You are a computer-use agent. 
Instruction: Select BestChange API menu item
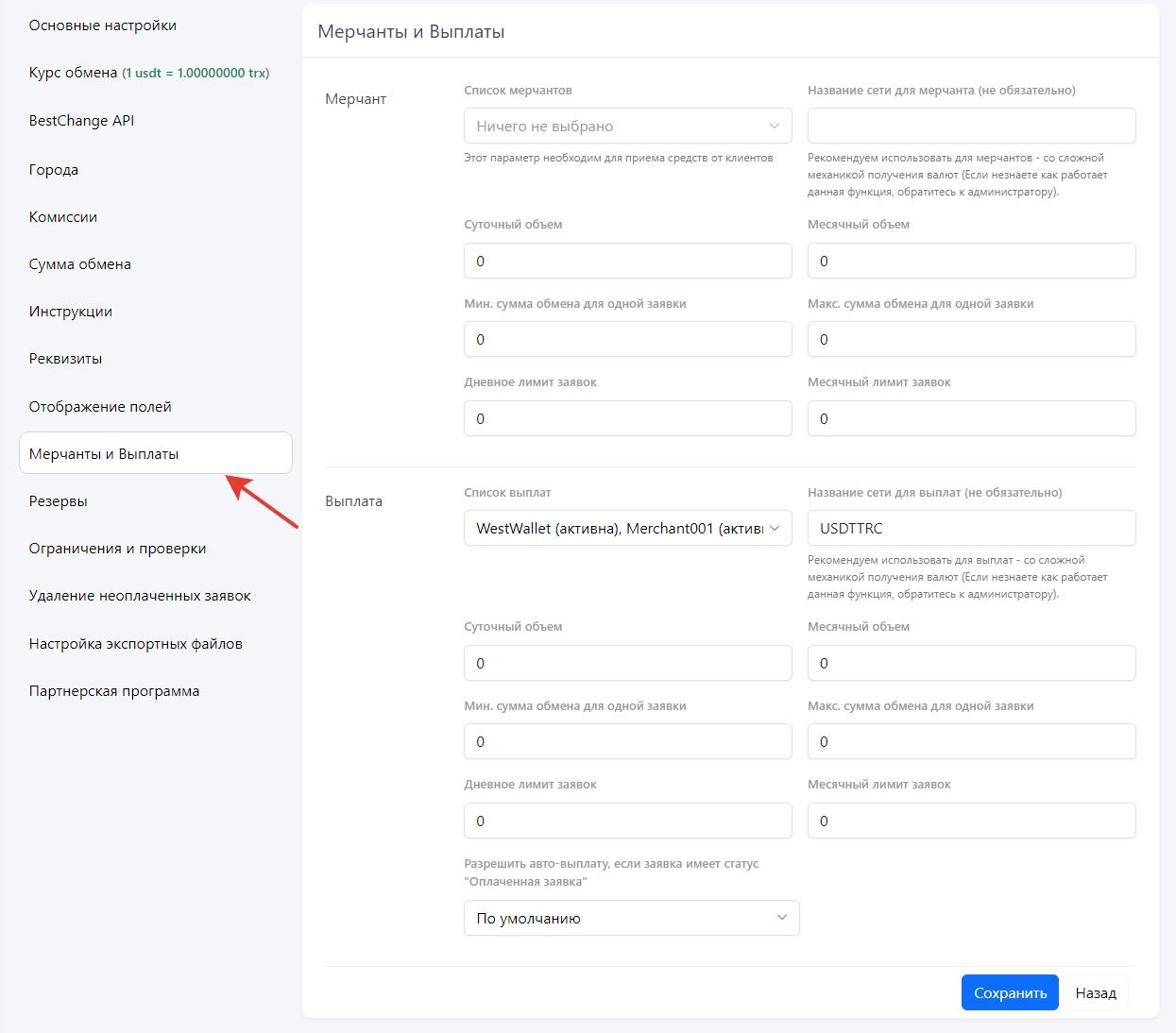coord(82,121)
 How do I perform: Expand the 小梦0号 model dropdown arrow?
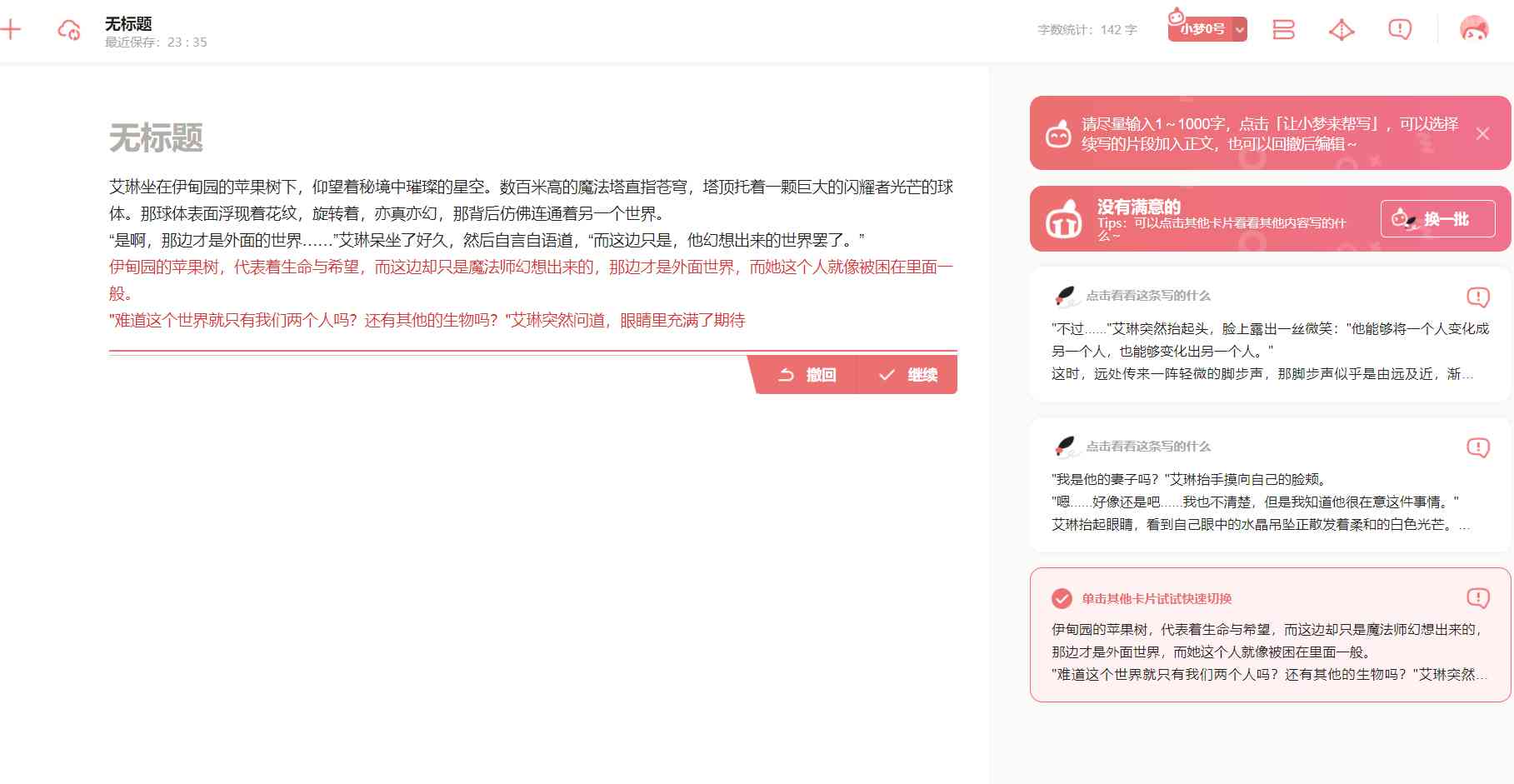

=====

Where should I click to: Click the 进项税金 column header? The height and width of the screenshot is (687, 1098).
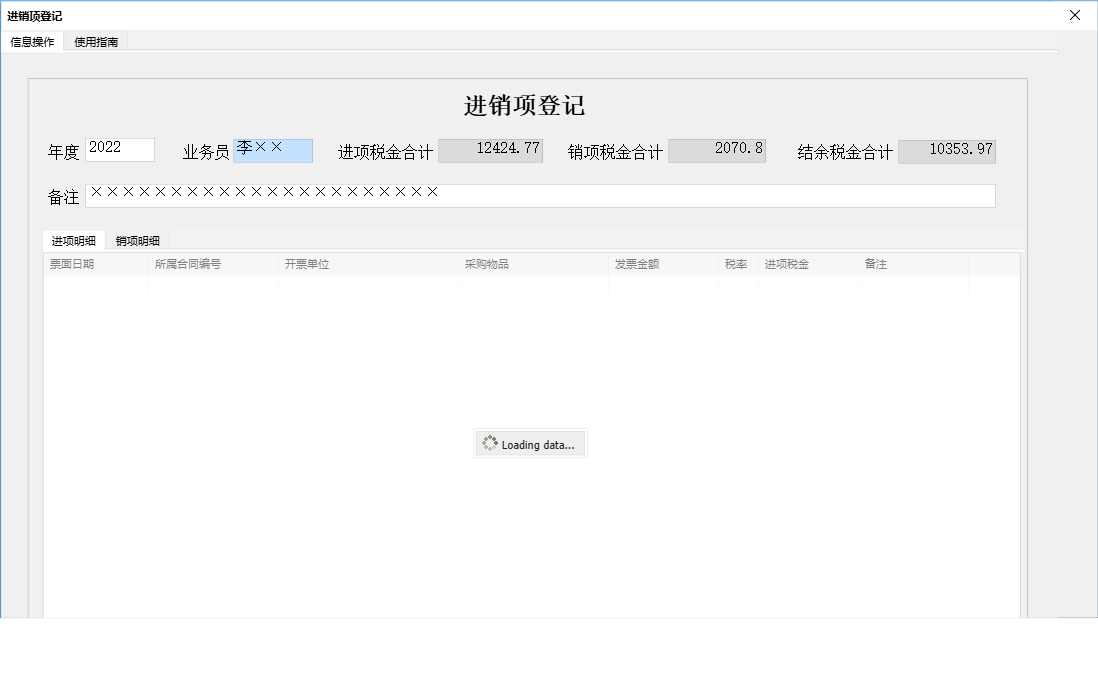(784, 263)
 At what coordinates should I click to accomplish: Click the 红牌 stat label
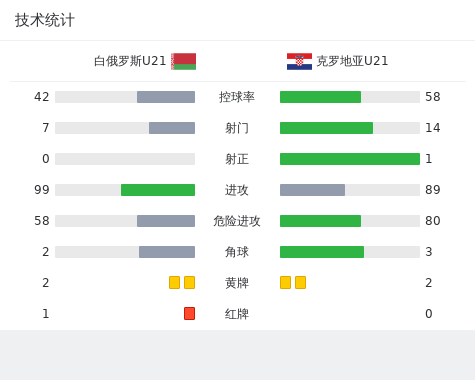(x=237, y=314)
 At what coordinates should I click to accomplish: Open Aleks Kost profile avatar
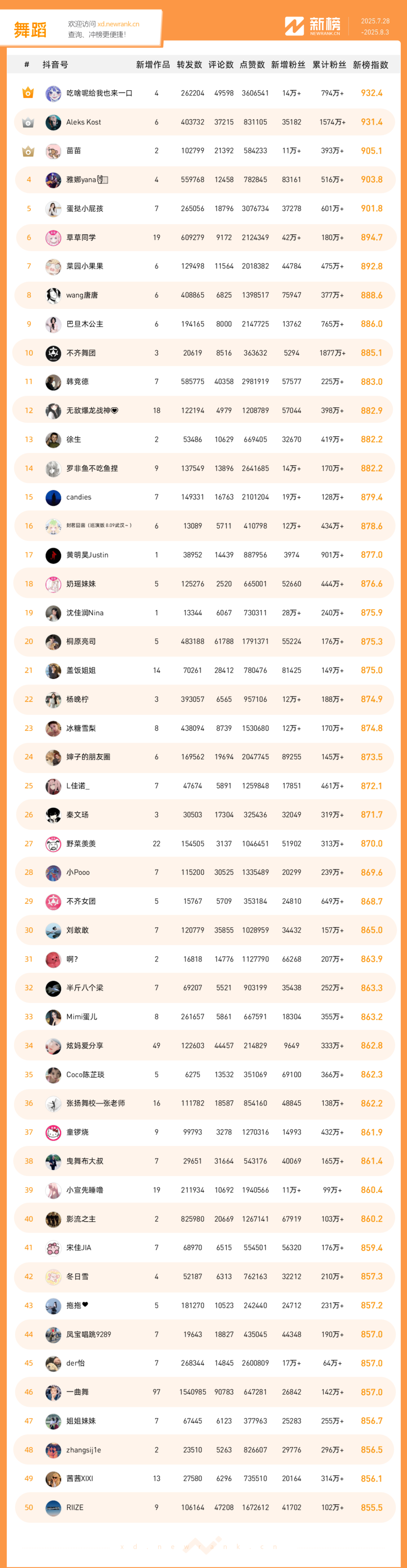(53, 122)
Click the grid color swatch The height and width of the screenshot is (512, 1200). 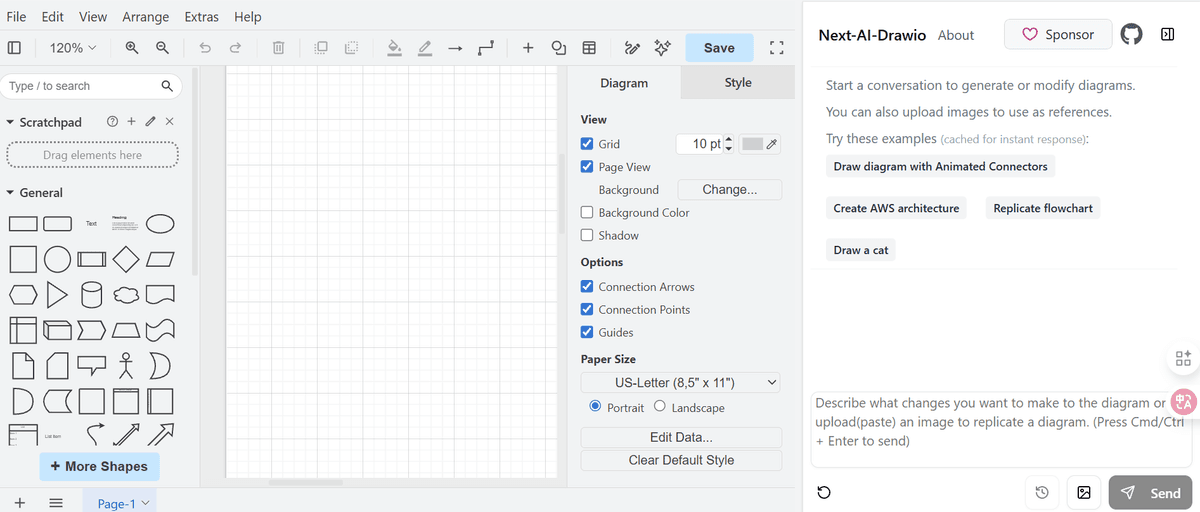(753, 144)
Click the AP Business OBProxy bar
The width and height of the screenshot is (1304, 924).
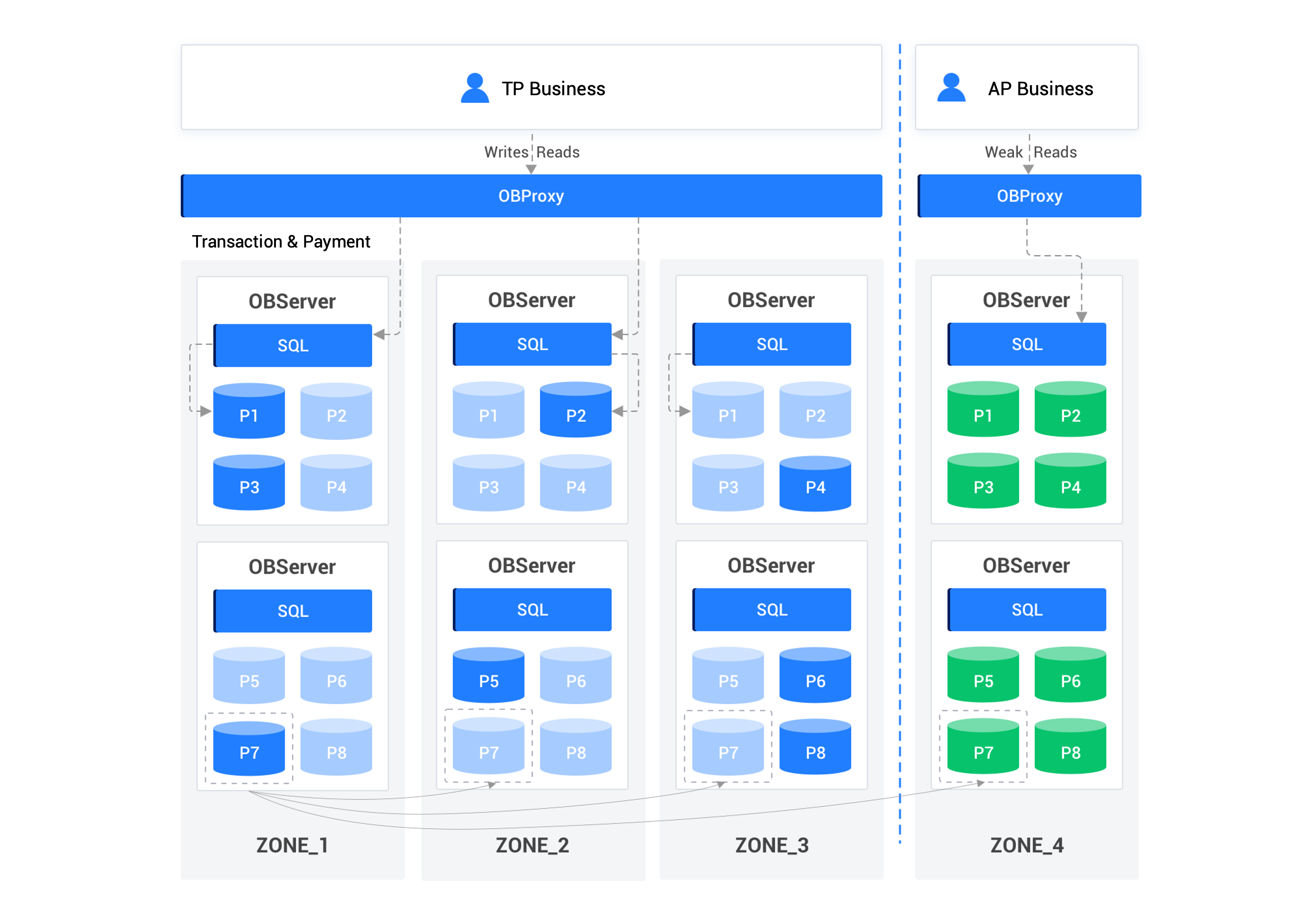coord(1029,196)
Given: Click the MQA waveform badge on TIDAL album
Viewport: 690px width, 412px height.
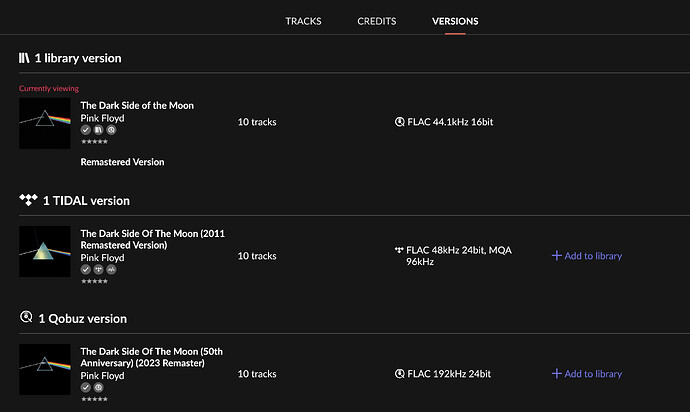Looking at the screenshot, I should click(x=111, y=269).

=====

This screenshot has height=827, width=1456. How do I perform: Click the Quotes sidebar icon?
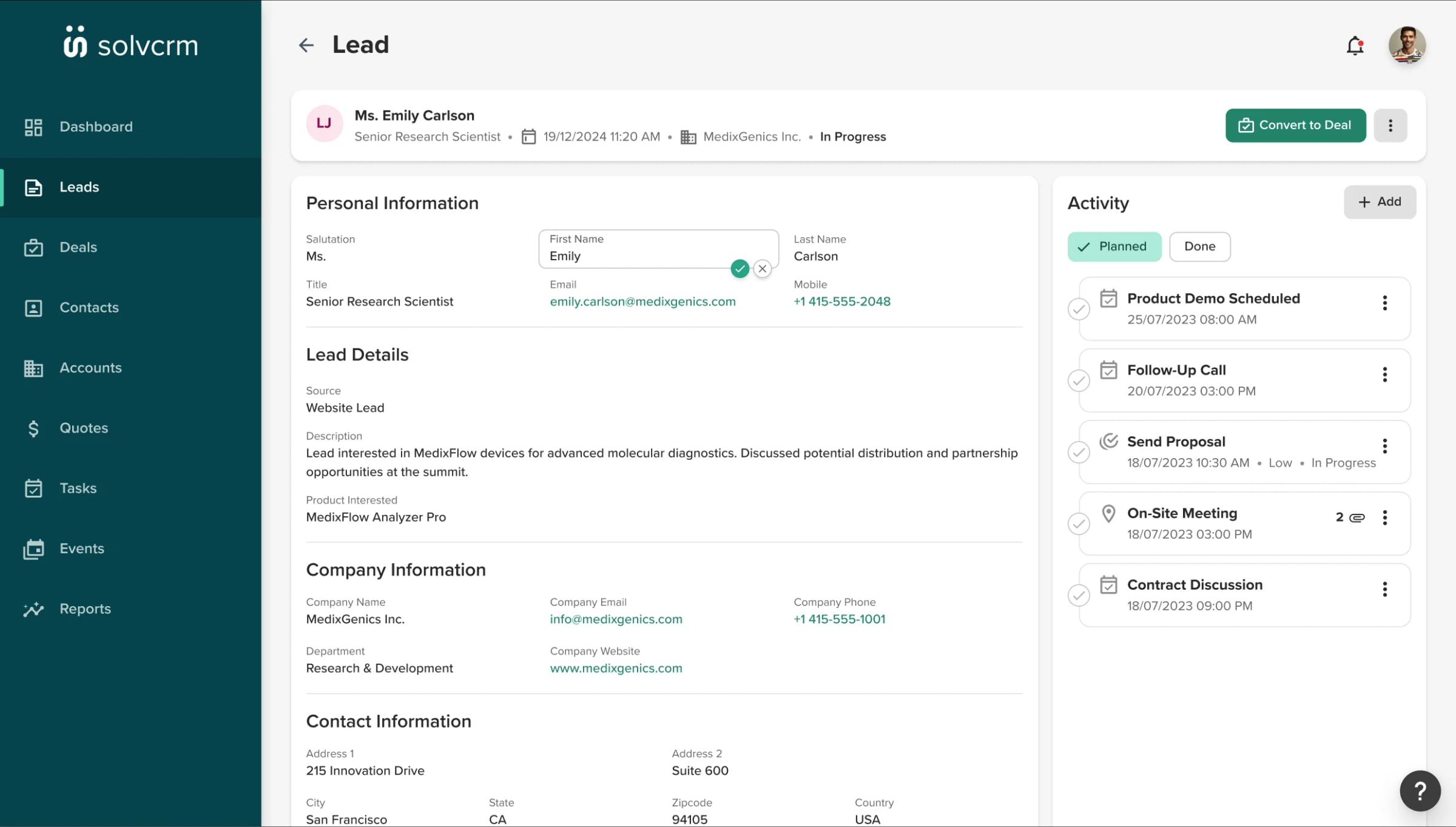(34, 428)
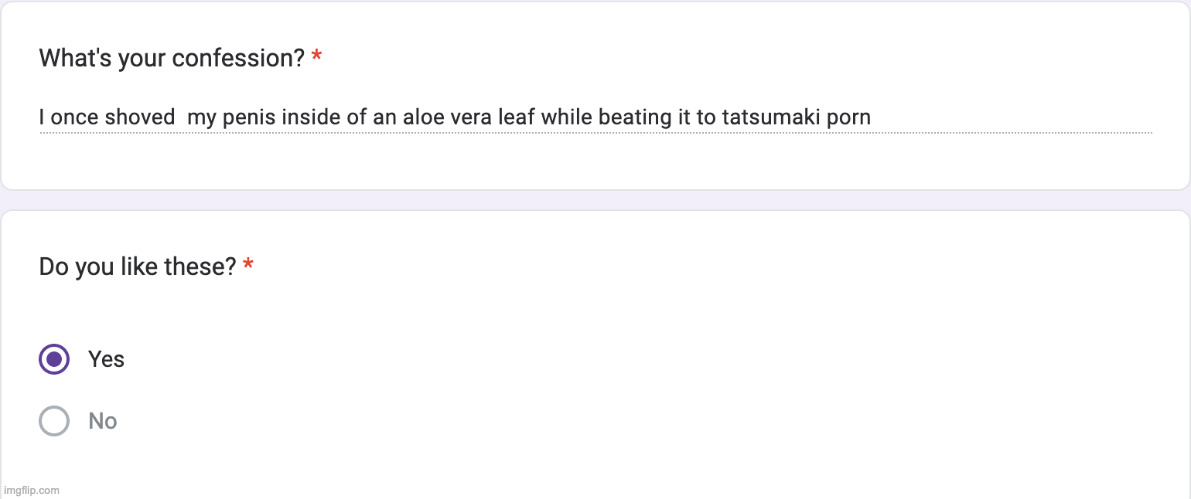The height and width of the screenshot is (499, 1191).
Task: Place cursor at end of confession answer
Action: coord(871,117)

=====

* [REQUEST]: Reproduce verbatim the part of the records that opens with the line containing "You are a computer-use agent." and closes with the line containing "How do I perform: Expand", both lines included. Omit the pictures from your output.

* [EXERCISE SOLUTION]:
You are a computer-use agent. 
Instruction: Select BestChange API menu item
coord(82,121)
 How do I perform: Expand the 小梦0号 model dropdown arrow?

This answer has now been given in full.